## Source
-- begin --

The Overture VDM-SL example ISO8601 specifies types for date, time, date/time and duration. The effective use of these types in specifications requires an order relation on each of the four types. Sixteen functions are specified: <, <=, >, >= on each of the four types. Furthermore, since the specification of times allows a timezone offset, the equality relation is not structural. It is necessary to define equality functions on two of the types (times and date/times).

Description of the request

Allow an equality clause to be attached to a type definition in which the equality relation for a type is defined.

Allow and order clause to be attached to a type in which the strict order (less than) relation for a type is defined.

When such an order relation is defined, the environment generates automatically the less than or equal, greater than and greater than or equal relations. If an equality relation is defined for the type, then it is used, otherwise the primitive (structural) equality for the type is employed.

Whenever an order relation for a type is defined, the infix operators <, <=, > and >= can be used in specifications.

description of the modification

The equality relation would appear before the invariant and be of the form

eq x,y == ....

The order relation would appear after the equality clause and before the invariant, and be of the form

ord x,y == ...

In both cases the 'x' and 'y' are patterns so we could have

type natpair = nat*nat ord x,y == x.#1 < y.#1 or x.#1 = y.#1 and x.#2 < y.#2

or

type natpair = nat*nat ord mk(x1,x2),mk(y1,y2) == x1 < y1 or x1 = y1 and x2 < y2

If syntactically viable it would be nice to use the infix operators, as in

x = y == ....

x < y == ...

Not sure if this would be difficult to implement from a syntactic point of view, but using the infix operators would benefit clarity and avoid the need to introduce new keywords.

benefits from the modification

A specification has more fine grained control over the primitive equality relation for a type, as opposed to structural equality over the type (possibly excluding some fields).
A specification can attach an order relation to the type directly (rather than implement via a set of functions at a separate point in the specification).
These relations are associated with the type directly, not defined in functions elsewhere in the specification.
Specifications that use the order relation are clearer and easier to interpret since we immediately recognise the familiar symbols and infix notation.
Proof obligations for order relations can be generated automatically.
Sequence comprehension with a set binding requires the set to contain numeric values. With an order clause, the sets could contain values of any type for which an order relation is defined, increasing the utility of sequence comprehension.

-- end --

## To be done
Please list every type that the VDM-SL proposal above says ISO8601 specifies.

## Supplied material
-- begin --

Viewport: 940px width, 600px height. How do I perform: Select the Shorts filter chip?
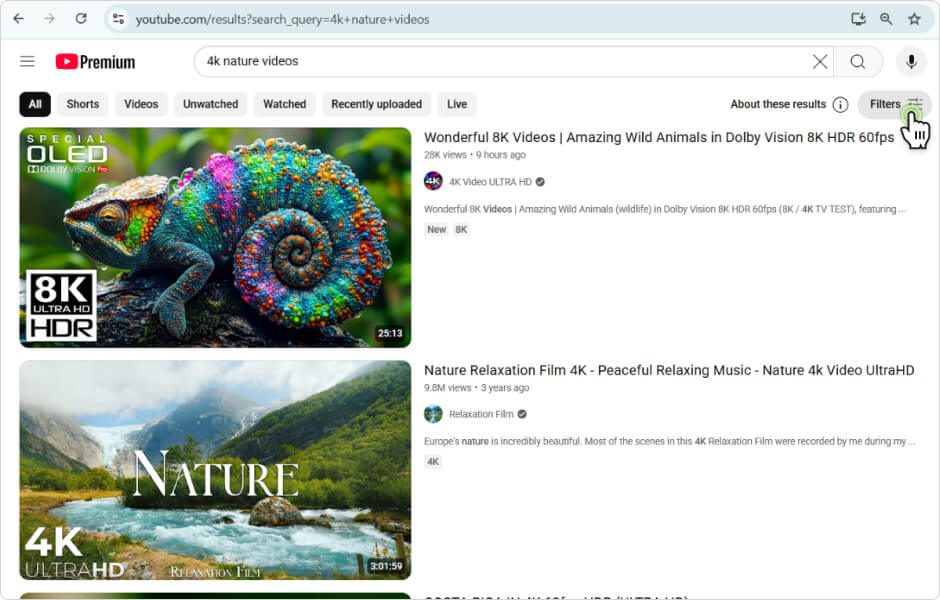point(83,105)
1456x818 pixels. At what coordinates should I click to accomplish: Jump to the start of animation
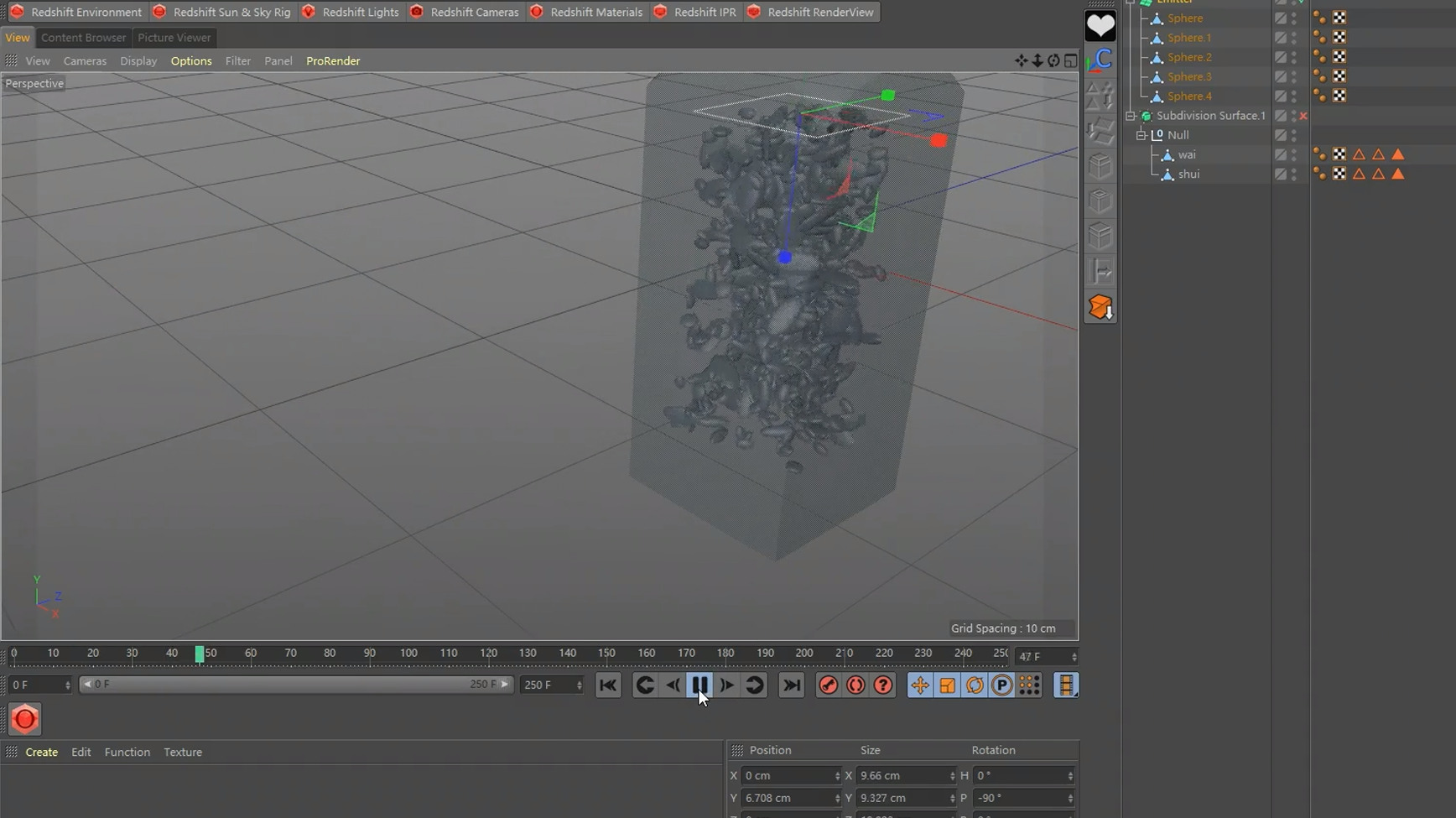608,685
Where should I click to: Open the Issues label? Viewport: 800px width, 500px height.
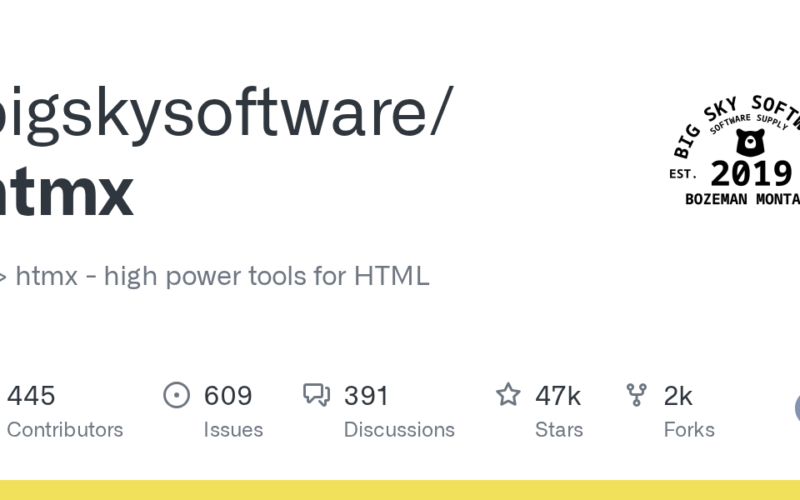click(233, 430)
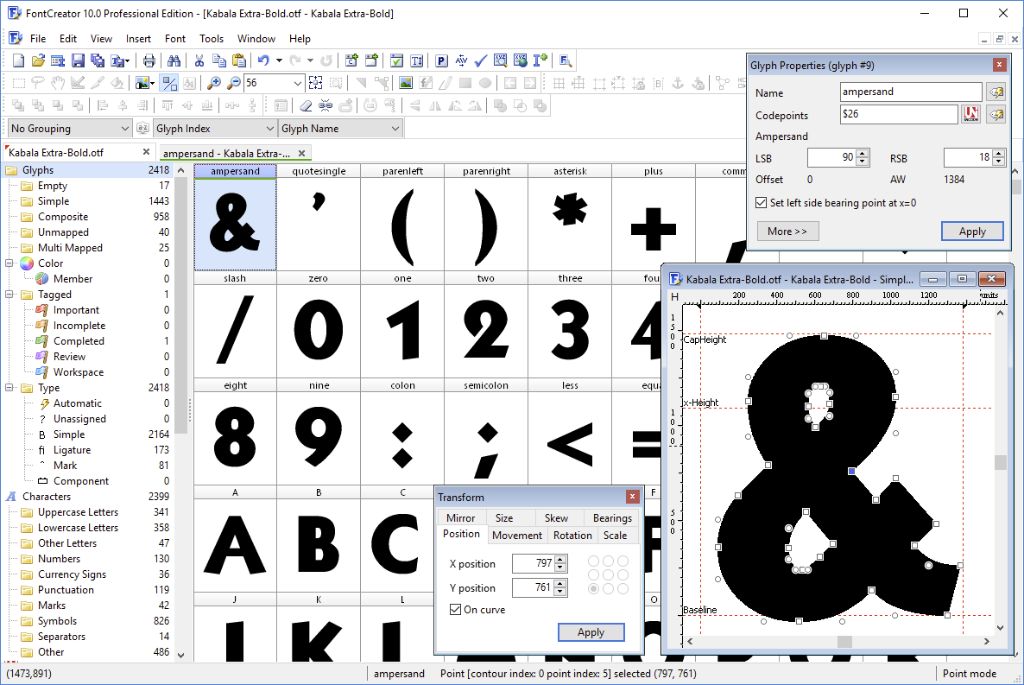The height and width of the screenshot is (685, 1024).
Task: Click the Paste clipboard icon
Action: 238,60
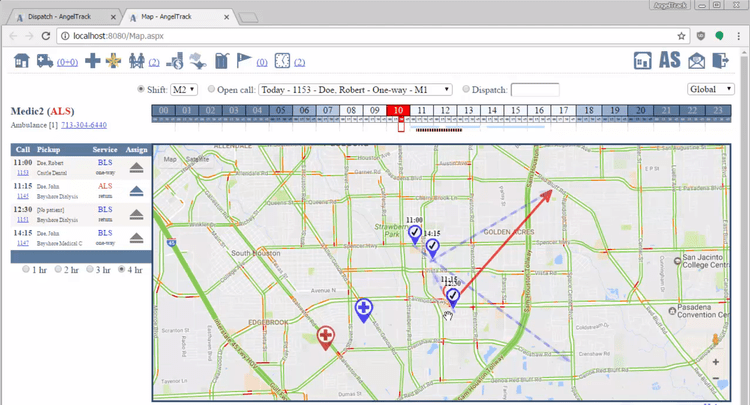Image resolution: width=750 pixels, height=405 pixels.
Task: Click the home icon in the toolbar
Action: [x=21, y=61]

-- end --

## Task solution
date, time, date/time, duration